A garlicky anchovy dressing imparts an umami richness to crisp endive leaves in this elegant spring salad, while tiny homemade brioche croutons add just the right amount of crunch.



  • 1 tablespoon extra-virgin olive oil

  • 2 teaspoons unsalted butter

  • ¼ loaf unsliced brioche (¼ pound), crust removed, cut into ¼-inch cubes (2 cups)


  • 10 oil-packed anchovies, chopped (2 tablespoons)

  • Kosher salt and freshly ground pepper

  • ¼ cup extra-virgin olive oil

  • 2 tablespoons thinly sliced garlic (from 3 cloves)

  • ¼ cup fresh lemon juice (from 1 juicy lemon)

  • 6 heads Belgian endive (1 pound), trimmed and leaves separated, washed, and well dried


  1. Croutons: Heat oil and butter in a medium skillet over medium-low.
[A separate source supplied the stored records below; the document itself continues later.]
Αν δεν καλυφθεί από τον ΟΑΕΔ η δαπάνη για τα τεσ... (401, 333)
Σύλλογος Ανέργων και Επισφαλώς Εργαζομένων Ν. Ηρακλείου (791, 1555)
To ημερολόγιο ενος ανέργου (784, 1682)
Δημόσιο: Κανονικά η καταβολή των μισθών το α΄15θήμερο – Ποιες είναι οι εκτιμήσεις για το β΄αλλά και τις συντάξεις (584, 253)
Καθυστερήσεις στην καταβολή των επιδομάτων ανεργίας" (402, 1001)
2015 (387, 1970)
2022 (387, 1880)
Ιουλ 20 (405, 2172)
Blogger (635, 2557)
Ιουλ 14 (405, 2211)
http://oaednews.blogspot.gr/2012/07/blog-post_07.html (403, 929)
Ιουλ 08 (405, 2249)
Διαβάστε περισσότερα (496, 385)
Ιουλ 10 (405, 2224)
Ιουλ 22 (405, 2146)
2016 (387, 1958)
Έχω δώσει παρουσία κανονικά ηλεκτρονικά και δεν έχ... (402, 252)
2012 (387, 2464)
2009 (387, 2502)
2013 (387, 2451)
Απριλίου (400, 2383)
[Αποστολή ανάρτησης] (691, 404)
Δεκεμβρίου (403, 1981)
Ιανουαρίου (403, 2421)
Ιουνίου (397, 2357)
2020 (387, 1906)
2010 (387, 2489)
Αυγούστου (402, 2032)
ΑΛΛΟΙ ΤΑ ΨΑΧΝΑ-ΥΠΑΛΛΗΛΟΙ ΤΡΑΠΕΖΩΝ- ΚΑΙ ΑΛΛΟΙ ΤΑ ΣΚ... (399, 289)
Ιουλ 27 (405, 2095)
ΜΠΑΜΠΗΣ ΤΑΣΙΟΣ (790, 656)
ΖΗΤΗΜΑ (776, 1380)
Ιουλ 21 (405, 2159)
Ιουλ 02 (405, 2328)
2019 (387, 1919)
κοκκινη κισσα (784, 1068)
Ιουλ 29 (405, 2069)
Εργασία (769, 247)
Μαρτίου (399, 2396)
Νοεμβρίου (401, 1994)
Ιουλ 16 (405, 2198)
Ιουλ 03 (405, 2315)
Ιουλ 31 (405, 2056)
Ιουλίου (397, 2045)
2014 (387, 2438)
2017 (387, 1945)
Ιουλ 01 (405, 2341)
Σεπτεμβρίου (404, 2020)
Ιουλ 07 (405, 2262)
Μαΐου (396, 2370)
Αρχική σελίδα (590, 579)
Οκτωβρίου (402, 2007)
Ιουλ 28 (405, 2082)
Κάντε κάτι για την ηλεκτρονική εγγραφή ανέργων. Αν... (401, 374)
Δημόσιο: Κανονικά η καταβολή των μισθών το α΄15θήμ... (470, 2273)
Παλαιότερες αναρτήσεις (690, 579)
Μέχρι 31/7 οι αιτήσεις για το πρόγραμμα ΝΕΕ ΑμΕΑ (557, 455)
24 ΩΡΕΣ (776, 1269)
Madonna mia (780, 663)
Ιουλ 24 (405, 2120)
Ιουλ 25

Add brioche cubes and cook, stirring often, until golden and crisp, 4 to 6 minutes. Transfer to paper towels; let cool completely. Croutons can be stored in an airtight container at room temperature up to 1 week.

  2. Salad: With the side of a knife, mash anchovies and 1/4 teaspoon salt to a paste. In a small skillet, heat oil and garlic over medium until garlic is sizzling and fragrant, about 3 minutes. Remove from heat; remove garlic with a slotted spoon and reserve for another use. Return skillet to medium heat and add anchovy mixture. Cook, stirring, until mixture dissolves, about 2 minutes. Remove from heat; slowly whisk in lemon juice. Let cool completely.

  3. In a large bowl, toss endive leaves with dressing; lightly season with salt and pepper. Divide among 4 plates and serve, topped with croutons and pepper.

Cook's Notes

If you use salt-cured anchovies instead of oil-packed, soak them in cold water for 10 minutes, then dry them well before using.